The Missouri House passed a proposed ballot item on Thursday that would authorize bonds to construct a cavalcade of higher education construction projects.
The measure sponsored by Rep. Chris Kelly, D-Columbia, would fund the primary capital improvement priorities of the state’s colleges and universities. It would also fund all of the unfinished projects from the partial asset sale of the Missouri Higher Education Loan Authority, including the Ellis Fischel Cancer Hospital in Columbia.
If Kelly’s measure is approved by the voters, the legislature would come back and approve legislation with various capital improvement projects. As the projects made headway, the state would issue bonds to pay off the costs.

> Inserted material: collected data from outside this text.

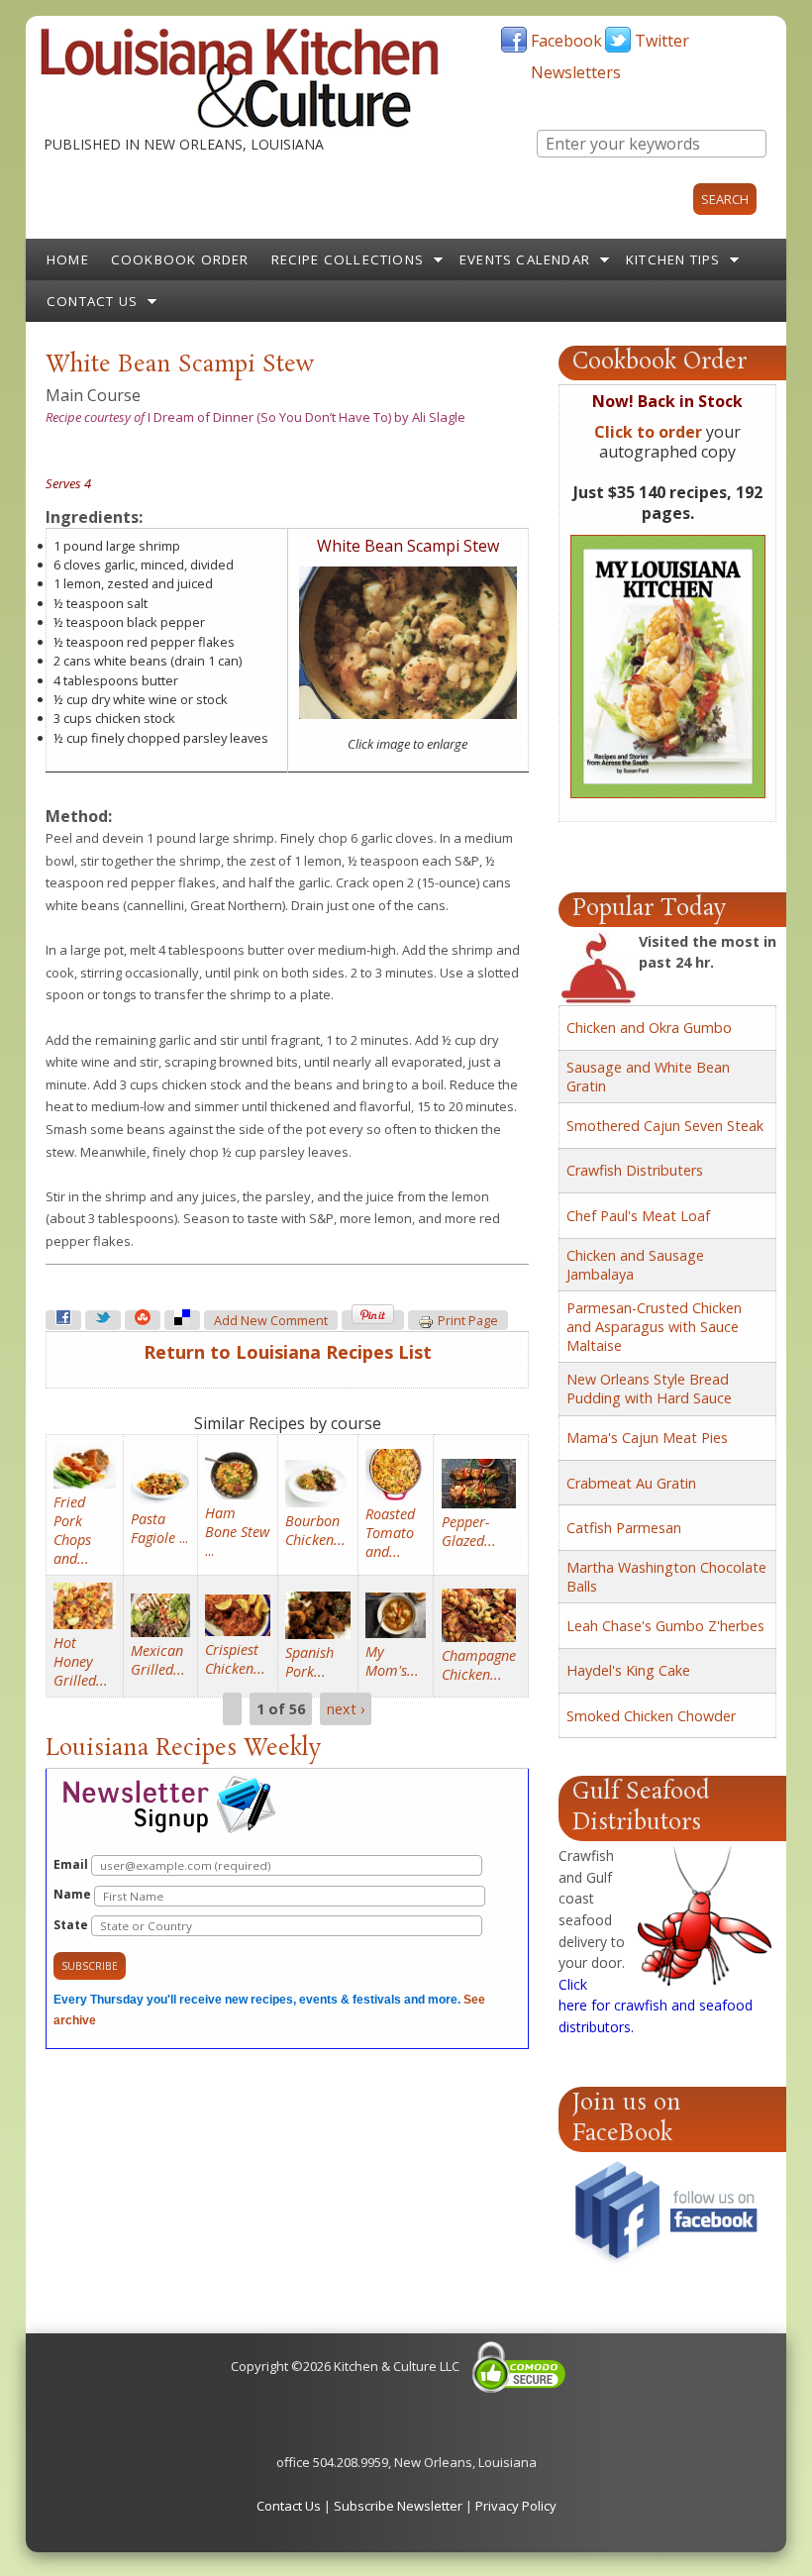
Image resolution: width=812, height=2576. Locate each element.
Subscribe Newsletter (398, 2506)
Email (72, 1864)
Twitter (662, 41)
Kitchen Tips (673, 259)
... (159, 1528)
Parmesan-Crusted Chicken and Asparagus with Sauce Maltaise (654, 1326)
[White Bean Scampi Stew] (408, 714)
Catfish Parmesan (623, 1527)
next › (345, 1709)
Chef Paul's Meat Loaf (638, 1215)
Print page (468, 1320)
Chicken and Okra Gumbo (649, 1027)
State (72, 1924)
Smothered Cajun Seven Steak (664, 1125)
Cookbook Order (180, 259)
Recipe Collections (348, 259)
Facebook (566, 41)
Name (73, 1894)
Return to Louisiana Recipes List (288, 1352)
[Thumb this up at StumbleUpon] (142, 1320)
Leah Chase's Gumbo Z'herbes (665, 1625)
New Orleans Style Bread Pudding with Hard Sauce (649, 1388)
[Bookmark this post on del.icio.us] (182, 1320)
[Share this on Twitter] (103, 1320)
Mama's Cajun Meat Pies (647, 1437)
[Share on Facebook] (63, 1320)
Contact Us (92, 301)
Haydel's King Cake (628, 1670)
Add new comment (271, 1320)
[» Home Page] (240, 124)
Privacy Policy (516, 2506)
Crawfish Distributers (634, 1170)
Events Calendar (524, 259)
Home (68, 259)
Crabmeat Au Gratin (631, 1483)
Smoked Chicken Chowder (651, 1715)
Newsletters (576, 72)
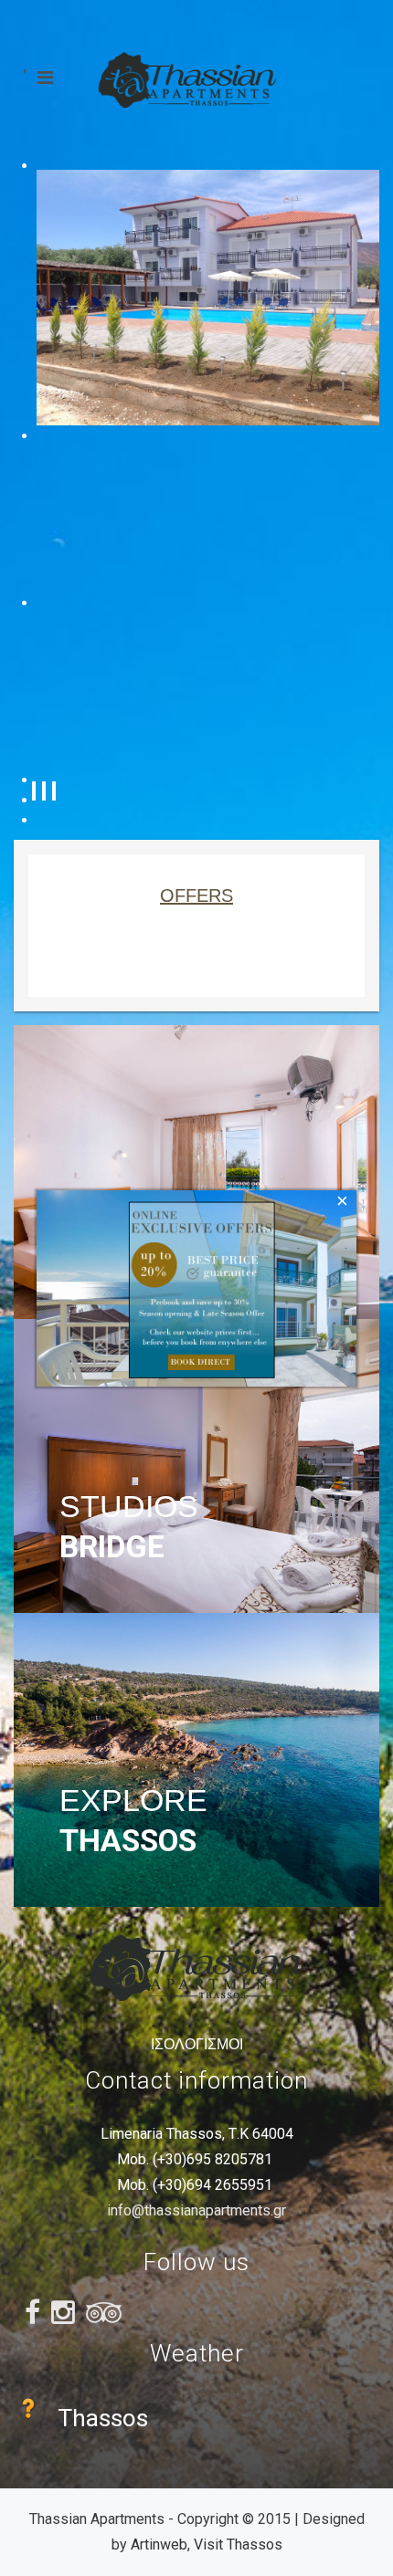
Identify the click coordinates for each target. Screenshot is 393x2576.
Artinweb (159, 2544)
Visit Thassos (238, 2544)
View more (196, 1172)
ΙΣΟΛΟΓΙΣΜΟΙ (197, 2044)
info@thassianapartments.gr (196, 2210)
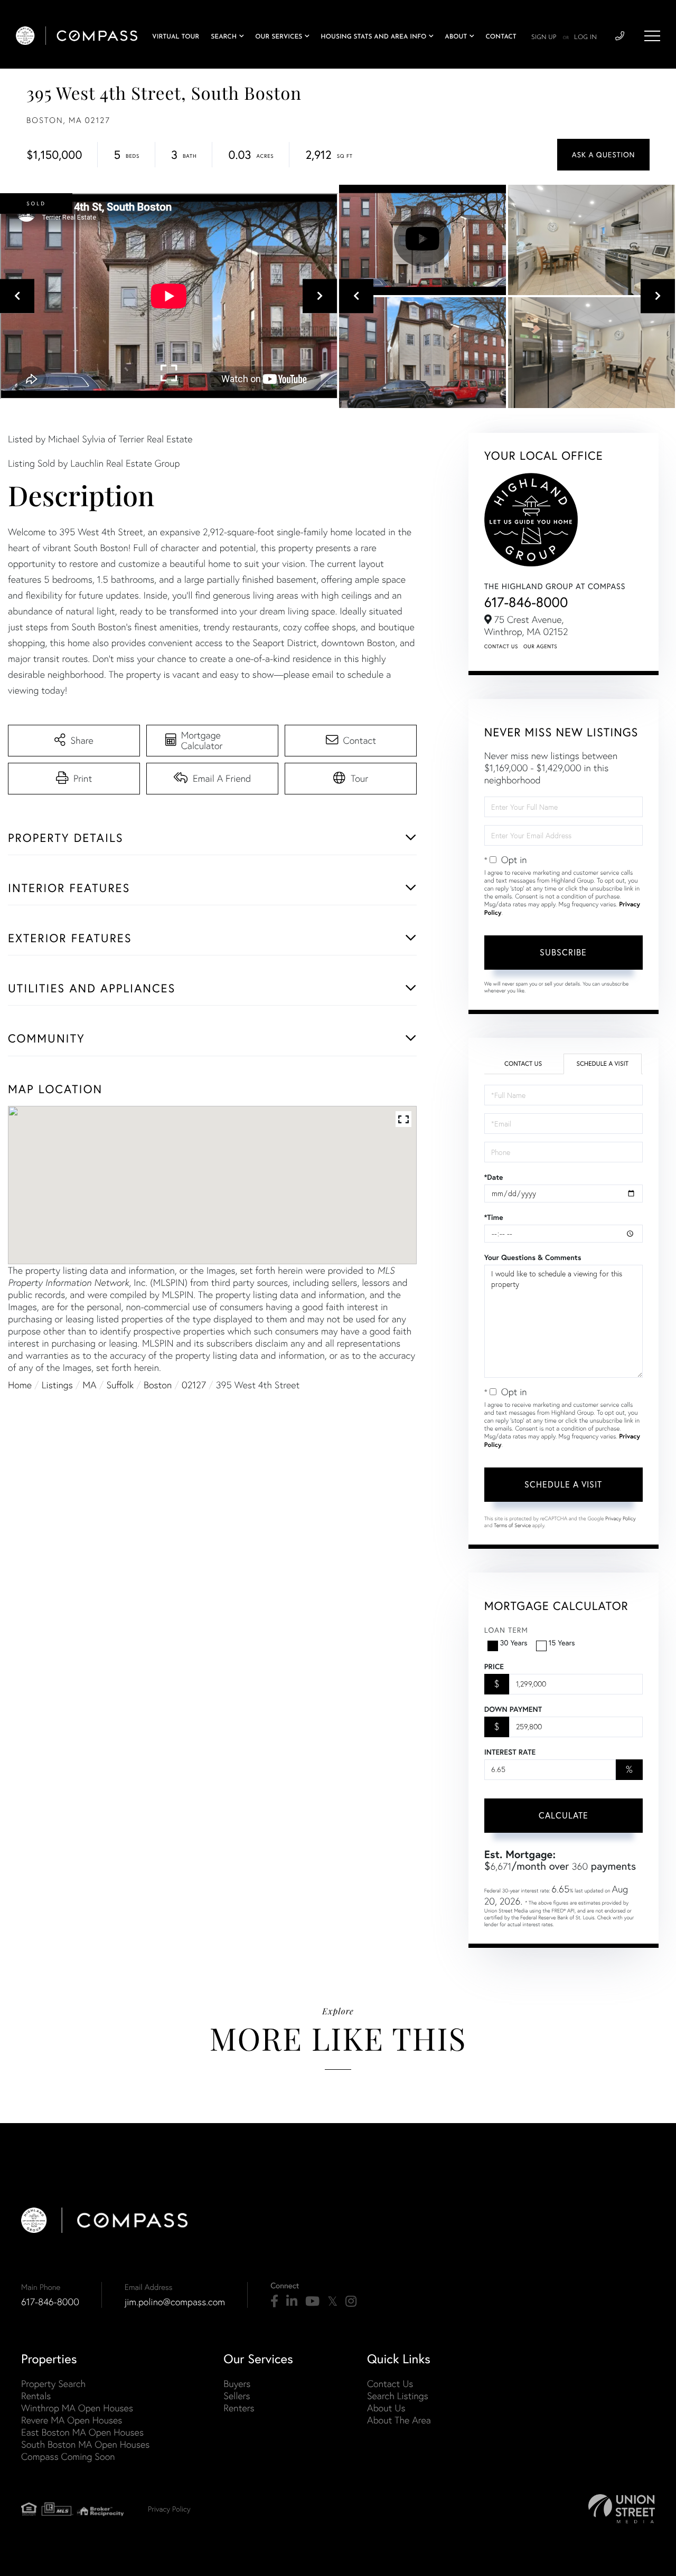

With interest costs low and another series of bonds being paid off in several years, Kelly has positioned the bond plan as a good way to help universities and provide a stimulus to construction contractors.
“With certain kinds of bonds, the federal government will pick up… 35 percent of the interest costs as part of the stimulus legislation,” Kelly said. “The market has never been better for [general obligation] bonds. They’re very desirable because they’re safe. People are looking for safe places for their money.”
While Kelly’s measure passed 131-28, some Republicans expressed trepidation before the proposal was sent to the Missouri Senate.
Rep. Mike Dethrow, R-Alton, said he was concerned about increasing the state’s debt load, especially during sour economic times.
“I don’t want our legislature to be looked upon like our Congress is looked on at this time as they borrowing money to [hurt] the future of our children and grandchildren,” Dethrow said. “I know we can’t borrow our way to prosperity or spend our way to prosperity.”
Kelly said if his proposal passes, the state would be borrowing for long-term capital improvements. The federal government, he said, is borrowing in order pay for ongoing activities of government.
He added that bonding is traditionally seen as the most prudent way to pursue capital improvement projects.
“To some extent, I think that is people who haven’t thought all the way through the reality that the state is always going to do big new construction with some kind of borrowing,” Kelly said. “If that is so, then the question about issuance become not if – but when. If the question is when, then when is never better than now.”
The Senate will still need to approve Kelly’s proposal before it goes to the voters. If that happens, voters will decide the issue either in November 2010 or if Gov. Jay Nixon calls a special election.